Start of Block
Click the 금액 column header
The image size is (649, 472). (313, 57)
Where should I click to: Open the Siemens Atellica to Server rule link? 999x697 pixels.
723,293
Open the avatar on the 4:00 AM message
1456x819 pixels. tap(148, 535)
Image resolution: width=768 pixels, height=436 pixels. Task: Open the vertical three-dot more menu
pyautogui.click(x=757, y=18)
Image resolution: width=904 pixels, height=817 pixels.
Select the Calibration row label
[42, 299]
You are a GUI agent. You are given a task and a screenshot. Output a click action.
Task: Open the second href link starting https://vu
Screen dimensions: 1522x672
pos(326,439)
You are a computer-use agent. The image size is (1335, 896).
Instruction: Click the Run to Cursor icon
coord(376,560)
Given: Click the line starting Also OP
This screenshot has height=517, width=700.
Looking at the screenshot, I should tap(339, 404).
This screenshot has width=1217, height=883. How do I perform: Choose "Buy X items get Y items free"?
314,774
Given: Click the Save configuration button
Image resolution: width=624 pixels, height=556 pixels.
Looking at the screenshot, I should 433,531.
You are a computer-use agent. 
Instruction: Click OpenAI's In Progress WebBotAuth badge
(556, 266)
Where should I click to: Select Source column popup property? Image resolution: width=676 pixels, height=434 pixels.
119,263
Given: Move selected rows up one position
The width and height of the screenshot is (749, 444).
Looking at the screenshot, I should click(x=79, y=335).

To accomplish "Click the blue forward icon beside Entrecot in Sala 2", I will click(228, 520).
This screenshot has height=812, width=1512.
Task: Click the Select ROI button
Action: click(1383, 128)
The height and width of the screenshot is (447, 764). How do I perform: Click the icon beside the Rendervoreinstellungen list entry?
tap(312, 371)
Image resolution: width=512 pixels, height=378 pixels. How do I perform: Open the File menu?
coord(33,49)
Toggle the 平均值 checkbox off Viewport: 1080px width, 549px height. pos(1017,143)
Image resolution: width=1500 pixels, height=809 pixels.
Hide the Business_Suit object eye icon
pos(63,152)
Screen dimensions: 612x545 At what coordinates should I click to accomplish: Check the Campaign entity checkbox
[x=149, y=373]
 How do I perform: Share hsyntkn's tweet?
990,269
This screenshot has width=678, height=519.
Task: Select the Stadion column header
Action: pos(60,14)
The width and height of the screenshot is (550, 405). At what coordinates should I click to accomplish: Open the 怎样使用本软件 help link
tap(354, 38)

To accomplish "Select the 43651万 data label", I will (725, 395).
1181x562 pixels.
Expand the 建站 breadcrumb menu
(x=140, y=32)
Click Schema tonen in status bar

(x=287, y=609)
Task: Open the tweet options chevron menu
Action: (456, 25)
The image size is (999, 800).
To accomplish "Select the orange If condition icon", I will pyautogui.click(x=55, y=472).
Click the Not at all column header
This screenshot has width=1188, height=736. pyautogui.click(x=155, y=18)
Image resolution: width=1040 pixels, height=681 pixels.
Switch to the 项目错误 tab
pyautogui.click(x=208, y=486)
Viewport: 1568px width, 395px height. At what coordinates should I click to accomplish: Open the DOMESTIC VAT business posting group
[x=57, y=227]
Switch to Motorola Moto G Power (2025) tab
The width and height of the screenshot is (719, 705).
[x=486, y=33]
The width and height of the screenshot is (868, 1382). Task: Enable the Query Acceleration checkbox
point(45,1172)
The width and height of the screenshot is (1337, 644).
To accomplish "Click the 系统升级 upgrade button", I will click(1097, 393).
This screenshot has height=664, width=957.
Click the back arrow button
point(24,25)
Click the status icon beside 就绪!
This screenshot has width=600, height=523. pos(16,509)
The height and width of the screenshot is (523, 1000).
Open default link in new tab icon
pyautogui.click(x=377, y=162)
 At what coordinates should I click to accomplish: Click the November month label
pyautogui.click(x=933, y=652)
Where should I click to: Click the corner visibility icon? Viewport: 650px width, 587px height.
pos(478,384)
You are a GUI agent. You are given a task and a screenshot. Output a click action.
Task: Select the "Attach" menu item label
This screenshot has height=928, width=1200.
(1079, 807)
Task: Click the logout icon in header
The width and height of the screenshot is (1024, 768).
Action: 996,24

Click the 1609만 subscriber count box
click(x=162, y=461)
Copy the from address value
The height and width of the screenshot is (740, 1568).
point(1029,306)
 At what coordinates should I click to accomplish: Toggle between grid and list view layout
End of Block
TRY IT :: Your answer should be the exact lines above from the one with "Where should I click to: Select" through the one with "Given: Move selected rows up one position", both included, and nothing besides.

ANSWER BOX ::
Where should I click to: Select Source column popup property? Image resolution: width=676 pixels, height=434 pixels.
119,263
Given: Move selected rows up one position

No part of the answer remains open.